THE PROBLEM: Search the entries for lines with the string "range" and say how many there are, giving only the number.
*** Opening of RECORDED INFORMATION ***
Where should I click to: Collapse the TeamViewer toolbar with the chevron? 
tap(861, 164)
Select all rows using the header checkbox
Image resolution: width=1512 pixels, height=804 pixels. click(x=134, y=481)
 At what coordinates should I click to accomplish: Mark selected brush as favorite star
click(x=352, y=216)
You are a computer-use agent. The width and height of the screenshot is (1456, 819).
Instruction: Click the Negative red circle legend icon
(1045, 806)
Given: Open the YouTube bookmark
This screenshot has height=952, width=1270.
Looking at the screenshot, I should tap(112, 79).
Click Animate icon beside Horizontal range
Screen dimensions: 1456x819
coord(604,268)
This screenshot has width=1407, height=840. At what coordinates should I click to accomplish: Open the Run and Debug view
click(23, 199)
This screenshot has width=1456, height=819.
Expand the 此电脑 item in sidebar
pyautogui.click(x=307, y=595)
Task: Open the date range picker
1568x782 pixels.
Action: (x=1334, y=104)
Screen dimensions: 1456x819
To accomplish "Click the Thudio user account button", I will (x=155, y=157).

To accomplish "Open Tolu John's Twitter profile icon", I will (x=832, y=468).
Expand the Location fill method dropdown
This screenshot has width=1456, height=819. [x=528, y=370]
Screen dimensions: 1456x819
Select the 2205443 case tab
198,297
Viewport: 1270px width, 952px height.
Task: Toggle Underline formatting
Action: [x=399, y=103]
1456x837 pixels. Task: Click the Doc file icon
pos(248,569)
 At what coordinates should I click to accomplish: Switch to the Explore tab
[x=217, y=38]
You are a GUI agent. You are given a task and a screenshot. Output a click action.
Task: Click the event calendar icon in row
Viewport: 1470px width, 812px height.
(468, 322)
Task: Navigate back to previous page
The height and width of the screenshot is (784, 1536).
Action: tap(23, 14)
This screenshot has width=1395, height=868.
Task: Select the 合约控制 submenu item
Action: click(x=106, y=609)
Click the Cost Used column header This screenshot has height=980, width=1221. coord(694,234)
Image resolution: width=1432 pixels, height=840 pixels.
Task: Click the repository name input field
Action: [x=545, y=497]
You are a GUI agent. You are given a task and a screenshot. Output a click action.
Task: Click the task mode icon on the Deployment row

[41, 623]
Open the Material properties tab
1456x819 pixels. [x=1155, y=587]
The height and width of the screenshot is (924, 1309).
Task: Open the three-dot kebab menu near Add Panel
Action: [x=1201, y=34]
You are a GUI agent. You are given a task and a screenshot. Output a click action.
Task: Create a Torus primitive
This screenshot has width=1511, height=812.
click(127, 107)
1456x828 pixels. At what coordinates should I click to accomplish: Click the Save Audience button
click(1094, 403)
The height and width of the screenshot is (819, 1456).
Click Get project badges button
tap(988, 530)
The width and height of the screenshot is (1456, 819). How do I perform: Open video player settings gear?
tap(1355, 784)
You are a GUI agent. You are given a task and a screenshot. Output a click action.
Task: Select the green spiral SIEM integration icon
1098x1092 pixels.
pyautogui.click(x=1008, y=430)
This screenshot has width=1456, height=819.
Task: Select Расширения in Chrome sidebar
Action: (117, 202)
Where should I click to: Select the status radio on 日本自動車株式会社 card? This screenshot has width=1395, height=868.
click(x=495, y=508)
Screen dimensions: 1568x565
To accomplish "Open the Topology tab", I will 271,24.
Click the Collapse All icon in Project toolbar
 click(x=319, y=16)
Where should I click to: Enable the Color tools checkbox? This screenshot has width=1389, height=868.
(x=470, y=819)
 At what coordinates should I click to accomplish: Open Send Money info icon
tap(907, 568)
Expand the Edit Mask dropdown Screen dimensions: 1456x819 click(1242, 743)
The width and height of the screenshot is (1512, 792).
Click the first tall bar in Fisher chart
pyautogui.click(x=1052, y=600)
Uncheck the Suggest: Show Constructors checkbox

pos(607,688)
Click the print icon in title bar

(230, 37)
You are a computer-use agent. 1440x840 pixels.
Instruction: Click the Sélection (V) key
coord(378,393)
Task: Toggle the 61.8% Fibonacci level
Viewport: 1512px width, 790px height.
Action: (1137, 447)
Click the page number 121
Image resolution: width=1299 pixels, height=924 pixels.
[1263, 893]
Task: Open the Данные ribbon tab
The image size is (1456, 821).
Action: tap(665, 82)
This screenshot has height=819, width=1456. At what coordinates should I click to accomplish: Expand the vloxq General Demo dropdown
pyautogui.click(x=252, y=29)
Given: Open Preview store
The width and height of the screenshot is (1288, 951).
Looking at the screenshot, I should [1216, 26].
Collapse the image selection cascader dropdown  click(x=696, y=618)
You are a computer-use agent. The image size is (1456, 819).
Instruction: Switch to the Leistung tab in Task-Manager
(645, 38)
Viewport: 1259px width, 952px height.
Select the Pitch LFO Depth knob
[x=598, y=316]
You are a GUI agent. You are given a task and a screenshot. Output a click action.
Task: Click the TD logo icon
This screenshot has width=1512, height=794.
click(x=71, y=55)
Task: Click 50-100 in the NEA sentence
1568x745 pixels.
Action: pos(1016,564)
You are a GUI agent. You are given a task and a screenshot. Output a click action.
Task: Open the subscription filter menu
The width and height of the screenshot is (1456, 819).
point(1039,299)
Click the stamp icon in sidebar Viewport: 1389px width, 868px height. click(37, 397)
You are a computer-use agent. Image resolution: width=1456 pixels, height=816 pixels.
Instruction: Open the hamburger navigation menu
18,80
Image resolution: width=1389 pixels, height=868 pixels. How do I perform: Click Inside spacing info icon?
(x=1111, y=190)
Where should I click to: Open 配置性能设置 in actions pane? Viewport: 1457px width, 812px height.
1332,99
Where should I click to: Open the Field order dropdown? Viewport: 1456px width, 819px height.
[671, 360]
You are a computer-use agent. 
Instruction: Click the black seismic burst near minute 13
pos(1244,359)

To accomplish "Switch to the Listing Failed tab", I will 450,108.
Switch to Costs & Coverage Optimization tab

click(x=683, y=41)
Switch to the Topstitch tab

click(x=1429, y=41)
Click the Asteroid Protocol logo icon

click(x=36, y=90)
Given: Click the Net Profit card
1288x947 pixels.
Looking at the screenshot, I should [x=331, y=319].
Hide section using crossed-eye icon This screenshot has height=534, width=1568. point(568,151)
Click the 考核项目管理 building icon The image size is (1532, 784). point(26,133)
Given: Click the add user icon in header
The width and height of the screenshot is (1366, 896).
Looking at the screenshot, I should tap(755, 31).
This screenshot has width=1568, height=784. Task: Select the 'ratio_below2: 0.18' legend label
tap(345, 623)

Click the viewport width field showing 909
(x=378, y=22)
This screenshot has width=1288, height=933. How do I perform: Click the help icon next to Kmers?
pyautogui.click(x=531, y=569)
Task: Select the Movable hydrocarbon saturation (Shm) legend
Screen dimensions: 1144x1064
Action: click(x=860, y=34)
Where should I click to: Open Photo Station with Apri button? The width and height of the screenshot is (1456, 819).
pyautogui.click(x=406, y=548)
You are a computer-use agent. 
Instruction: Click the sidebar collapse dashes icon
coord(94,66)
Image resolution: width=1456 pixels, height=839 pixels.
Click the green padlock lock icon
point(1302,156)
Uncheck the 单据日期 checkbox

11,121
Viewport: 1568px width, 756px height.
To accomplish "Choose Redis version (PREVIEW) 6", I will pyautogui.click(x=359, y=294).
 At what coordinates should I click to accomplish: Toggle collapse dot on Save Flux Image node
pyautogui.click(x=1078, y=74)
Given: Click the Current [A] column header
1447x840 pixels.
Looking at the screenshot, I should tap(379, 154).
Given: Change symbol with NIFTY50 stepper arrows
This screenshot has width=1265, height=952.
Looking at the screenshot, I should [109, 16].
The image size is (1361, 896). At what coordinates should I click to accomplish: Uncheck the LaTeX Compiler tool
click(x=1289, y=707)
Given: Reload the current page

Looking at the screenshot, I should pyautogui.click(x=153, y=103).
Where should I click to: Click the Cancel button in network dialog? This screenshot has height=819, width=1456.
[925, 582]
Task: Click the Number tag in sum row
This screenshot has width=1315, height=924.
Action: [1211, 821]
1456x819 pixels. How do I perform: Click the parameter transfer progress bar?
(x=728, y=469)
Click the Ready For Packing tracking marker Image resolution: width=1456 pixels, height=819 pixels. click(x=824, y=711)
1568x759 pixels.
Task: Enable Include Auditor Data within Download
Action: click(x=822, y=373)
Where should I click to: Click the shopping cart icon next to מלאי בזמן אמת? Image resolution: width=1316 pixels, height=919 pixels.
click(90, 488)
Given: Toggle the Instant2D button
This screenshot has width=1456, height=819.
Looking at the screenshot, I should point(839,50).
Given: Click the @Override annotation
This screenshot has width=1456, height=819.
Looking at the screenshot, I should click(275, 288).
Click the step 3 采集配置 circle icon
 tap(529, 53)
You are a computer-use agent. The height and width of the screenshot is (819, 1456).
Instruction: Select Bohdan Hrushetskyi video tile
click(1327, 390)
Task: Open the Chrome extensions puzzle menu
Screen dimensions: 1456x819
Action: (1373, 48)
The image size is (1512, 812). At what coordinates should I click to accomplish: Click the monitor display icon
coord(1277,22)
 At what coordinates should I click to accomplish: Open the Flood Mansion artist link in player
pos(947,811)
*** Close of RECORDED INFORMATION ***
RESULT OF THIS TASK: 2